Stored items:
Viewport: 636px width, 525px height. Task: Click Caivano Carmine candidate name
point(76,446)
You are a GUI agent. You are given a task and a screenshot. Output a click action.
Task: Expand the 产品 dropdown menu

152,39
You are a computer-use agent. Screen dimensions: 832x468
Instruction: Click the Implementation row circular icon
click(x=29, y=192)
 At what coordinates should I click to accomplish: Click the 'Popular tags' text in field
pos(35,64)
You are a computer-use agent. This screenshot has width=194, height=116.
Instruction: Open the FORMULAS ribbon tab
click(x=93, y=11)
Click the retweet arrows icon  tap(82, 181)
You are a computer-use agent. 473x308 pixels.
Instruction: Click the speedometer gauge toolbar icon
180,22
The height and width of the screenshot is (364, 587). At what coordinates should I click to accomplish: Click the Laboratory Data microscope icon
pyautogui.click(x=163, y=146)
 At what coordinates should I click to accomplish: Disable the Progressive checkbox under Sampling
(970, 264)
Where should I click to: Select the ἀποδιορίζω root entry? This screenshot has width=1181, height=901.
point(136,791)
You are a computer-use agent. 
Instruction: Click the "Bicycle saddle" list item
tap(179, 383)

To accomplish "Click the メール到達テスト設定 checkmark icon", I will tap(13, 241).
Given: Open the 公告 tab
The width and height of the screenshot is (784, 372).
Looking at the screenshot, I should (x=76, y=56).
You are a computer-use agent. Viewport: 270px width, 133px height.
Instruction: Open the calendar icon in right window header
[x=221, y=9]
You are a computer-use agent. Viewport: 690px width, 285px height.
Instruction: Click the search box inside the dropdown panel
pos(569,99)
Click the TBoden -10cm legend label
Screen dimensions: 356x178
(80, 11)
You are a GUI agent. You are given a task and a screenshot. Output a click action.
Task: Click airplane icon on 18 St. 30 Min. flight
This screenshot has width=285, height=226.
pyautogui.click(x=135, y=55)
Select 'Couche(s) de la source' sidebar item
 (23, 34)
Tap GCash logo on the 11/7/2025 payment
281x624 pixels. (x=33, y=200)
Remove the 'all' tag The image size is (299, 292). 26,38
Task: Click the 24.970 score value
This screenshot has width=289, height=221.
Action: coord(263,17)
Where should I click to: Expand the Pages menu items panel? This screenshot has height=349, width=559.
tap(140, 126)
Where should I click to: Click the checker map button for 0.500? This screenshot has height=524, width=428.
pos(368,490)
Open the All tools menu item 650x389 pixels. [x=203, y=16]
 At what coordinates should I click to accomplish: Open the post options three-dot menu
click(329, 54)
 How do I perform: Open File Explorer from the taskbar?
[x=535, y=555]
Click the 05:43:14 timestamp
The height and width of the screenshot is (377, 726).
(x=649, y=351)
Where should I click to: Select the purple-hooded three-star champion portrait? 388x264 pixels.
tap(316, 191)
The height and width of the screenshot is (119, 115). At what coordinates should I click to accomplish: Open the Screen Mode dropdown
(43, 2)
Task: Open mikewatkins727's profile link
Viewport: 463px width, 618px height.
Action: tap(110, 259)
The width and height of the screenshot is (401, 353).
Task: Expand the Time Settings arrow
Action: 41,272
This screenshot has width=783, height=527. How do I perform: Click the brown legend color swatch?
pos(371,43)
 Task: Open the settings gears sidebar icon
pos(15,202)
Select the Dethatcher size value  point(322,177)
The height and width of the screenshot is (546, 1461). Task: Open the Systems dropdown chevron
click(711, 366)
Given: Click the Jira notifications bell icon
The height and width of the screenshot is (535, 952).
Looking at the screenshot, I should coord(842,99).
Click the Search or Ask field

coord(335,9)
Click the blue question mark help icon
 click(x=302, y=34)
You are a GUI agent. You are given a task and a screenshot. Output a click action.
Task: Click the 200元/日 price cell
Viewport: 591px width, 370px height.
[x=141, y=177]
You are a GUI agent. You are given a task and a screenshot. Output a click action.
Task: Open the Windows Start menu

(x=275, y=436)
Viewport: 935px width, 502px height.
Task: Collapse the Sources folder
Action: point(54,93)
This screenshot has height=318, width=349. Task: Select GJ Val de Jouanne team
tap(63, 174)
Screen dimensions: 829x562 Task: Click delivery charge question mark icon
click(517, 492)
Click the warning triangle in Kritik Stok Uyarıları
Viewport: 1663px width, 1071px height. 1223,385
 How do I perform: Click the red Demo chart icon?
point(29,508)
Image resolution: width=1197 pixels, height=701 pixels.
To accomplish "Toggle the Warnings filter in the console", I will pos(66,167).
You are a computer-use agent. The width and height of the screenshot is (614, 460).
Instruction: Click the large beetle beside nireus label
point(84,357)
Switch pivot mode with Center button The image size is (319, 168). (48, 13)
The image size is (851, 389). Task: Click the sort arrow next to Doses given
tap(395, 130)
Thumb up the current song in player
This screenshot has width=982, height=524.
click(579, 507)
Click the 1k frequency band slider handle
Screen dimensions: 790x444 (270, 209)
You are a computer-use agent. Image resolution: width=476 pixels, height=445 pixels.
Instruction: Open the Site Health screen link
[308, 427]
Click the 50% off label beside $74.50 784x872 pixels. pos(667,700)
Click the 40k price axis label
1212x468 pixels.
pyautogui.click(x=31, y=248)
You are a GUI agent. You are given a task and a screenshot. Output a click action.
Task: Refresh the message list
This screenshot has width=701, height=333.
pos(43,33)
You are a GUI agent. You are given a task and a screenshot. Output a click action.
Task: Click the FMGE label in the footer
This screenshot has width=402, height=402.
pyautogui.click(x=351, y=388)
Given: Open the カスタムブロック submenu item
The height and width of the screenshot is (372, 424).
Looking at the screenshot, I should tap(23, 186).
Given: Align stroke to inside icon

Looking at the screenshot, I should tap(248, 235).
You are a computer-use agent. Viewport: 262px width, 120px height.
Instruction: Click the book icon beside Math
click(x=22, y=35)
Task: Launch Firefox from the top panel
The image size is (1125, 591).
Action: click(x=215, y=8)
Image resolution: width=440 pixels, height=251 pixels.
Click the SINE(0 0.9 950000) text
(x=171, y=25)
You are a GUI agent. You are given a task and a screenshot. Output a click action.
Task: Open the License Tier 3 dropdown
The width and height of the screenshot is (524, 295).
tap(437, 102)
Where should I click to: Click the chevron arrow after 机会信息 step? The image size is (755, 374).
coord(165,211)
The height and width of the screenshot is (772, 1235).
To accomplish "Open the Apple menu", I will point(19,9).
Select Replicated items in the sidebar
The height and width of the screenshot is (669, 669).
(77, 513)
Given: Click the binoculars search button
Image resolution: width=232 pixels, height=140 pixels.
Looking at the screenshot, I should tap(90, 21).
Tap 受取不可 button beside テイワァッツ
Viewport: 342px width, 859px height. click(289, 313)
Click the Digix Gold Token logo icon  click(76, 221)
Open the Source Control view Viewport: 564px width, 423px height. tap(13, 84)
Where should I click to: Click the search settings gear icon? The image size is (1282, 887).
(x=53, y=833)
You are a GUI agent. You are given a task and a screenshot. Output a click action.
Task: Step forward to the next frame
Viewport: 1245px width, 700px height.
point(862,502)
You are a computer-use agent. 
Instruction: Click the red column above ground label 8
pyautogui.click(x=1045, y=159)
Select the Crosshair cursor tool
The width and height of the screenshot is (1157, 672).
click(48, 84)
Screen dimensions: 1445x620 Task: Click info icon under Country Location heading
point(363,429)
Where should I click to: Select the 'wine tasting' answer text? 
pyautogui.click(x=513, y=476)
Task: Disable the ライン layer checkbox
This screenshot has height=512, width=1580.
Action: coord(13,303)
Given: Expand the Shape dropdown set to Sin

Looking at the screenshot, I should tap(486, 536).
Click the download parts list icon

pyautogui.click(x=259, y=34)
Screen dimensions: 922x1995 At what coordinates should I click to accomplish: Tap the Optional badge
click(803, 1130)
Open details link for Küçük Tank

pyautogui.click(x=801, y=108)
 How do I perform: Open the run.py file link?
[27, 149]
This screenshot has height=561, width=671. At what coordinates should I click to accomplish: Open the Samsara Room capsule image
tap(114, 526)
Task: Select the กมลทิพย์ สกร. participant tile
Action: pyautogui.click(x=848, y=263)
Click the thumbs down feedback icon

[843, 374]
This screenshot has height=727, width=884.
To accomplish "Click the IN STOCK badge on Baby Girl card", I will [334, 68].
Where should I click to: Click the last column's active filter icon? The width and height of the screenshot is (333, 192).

▶ WORK ITEM:
Taking the lines above, repeat exactly those from the line that contains "Image resolution: width=232" through the line that contains "Open the Source", and both of those lines as well. Include nothing else.

▶ RESULT:
Image resolution: width=232 pixels, height=140 pixels.
Looking at the screenshot, I should tap(90, 21).
Tap 受取不可 button beside テイワァッツ
Viewport: 342px width, 859px height. click(289, 313)
Click the Digix Gold Token logo icon  click(76, 221)
Open the Source Control view Viewport: 564px width, 423px height. tap(13, 84)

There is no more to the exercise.